● **Exercise**: Exactly the lines below from the one with "Viewport: 1251px width, 952px height." up to and including the one with "Click the Focus mode (집중) button" make up the answer, with nothing else added.

● **Data for this exercise**:
════════════════════
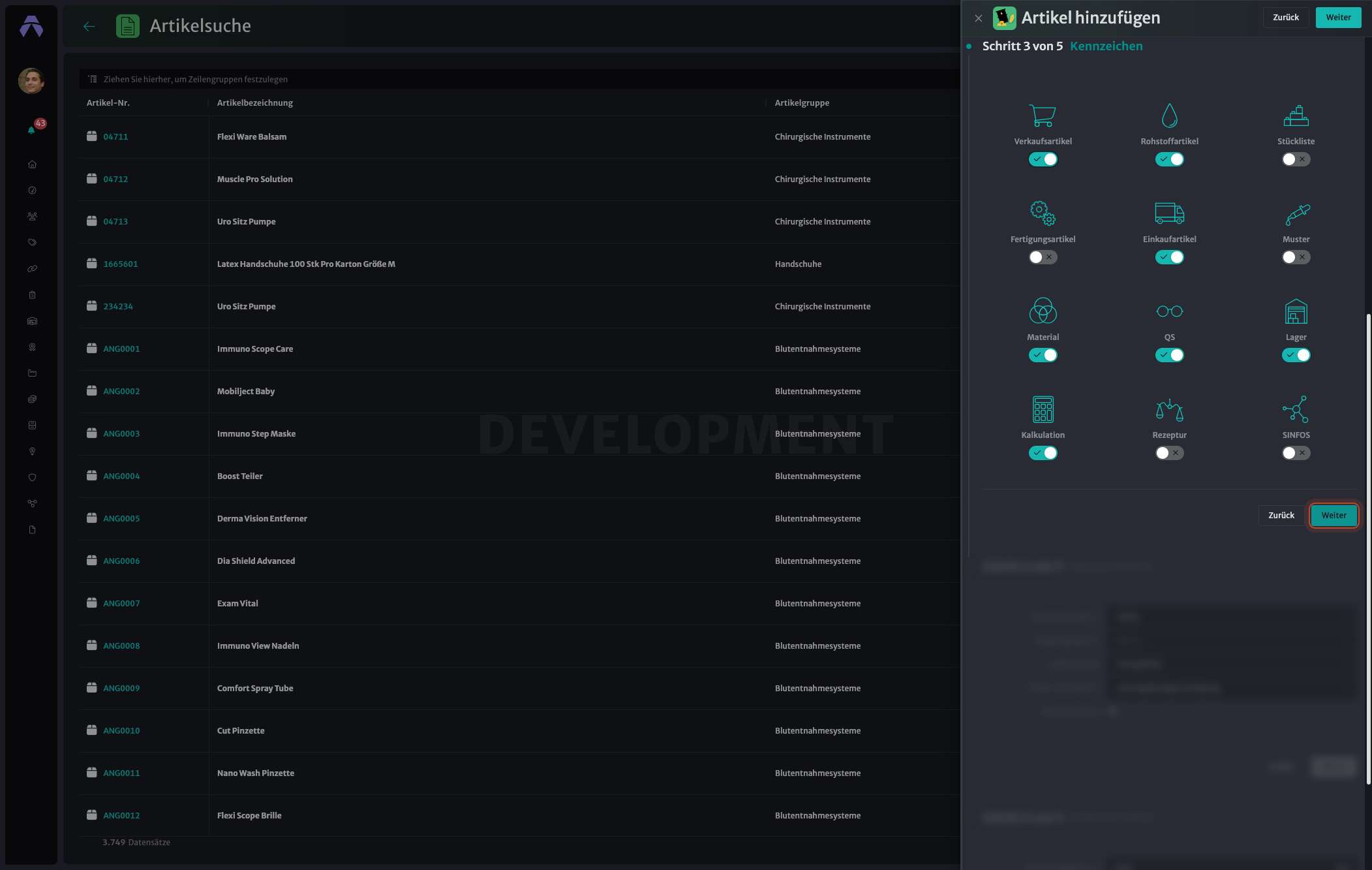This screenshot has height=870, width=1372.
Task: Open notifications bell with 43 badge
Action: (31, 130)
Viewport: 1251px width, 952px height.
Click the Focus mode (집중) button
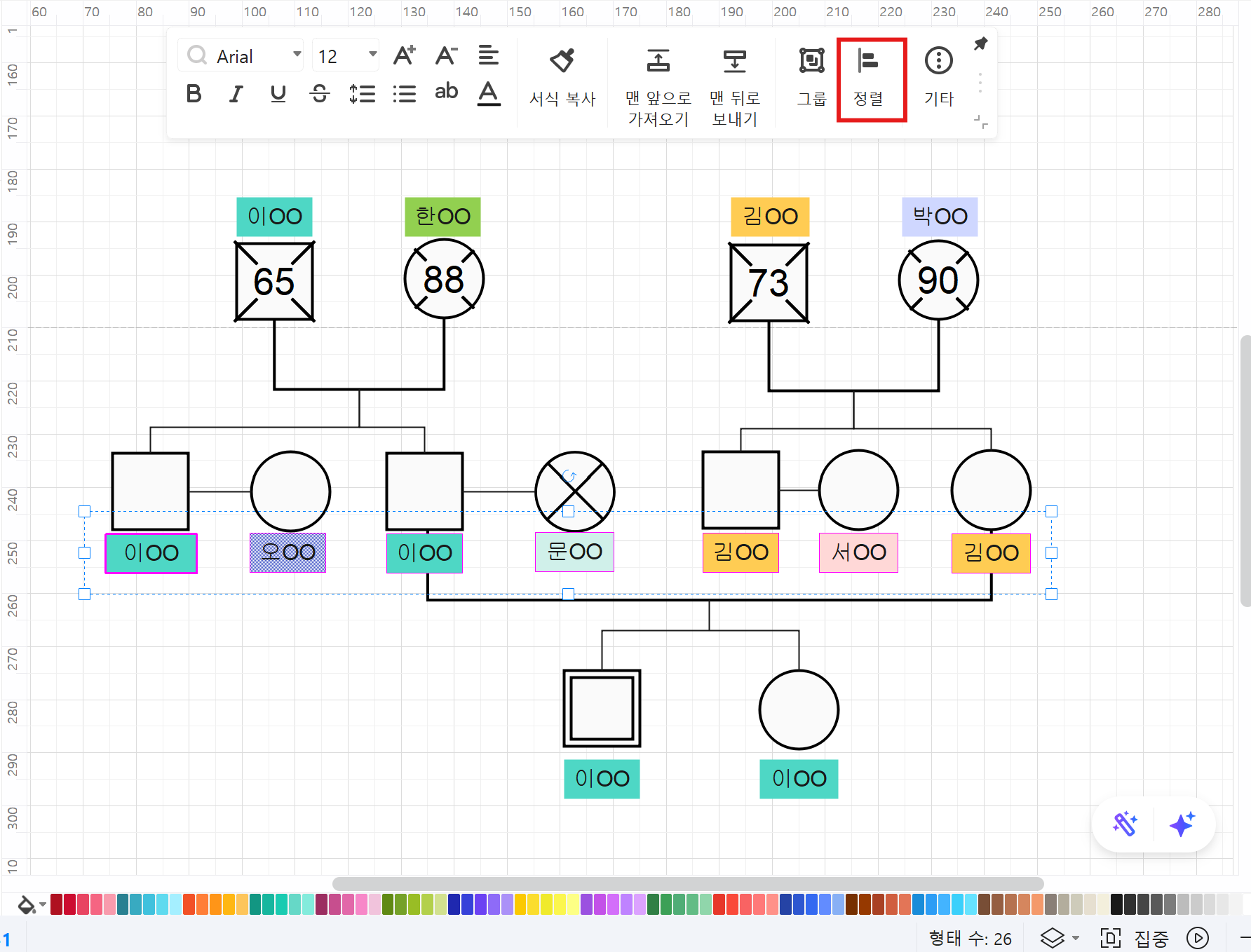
════════════════════
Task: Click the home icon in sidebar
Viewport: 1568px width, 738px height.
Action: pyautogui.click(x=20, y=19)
════════════════════
● **Written reply**:
Viewport: 1251px width, 952px height.
Click the Focus mode (집중) button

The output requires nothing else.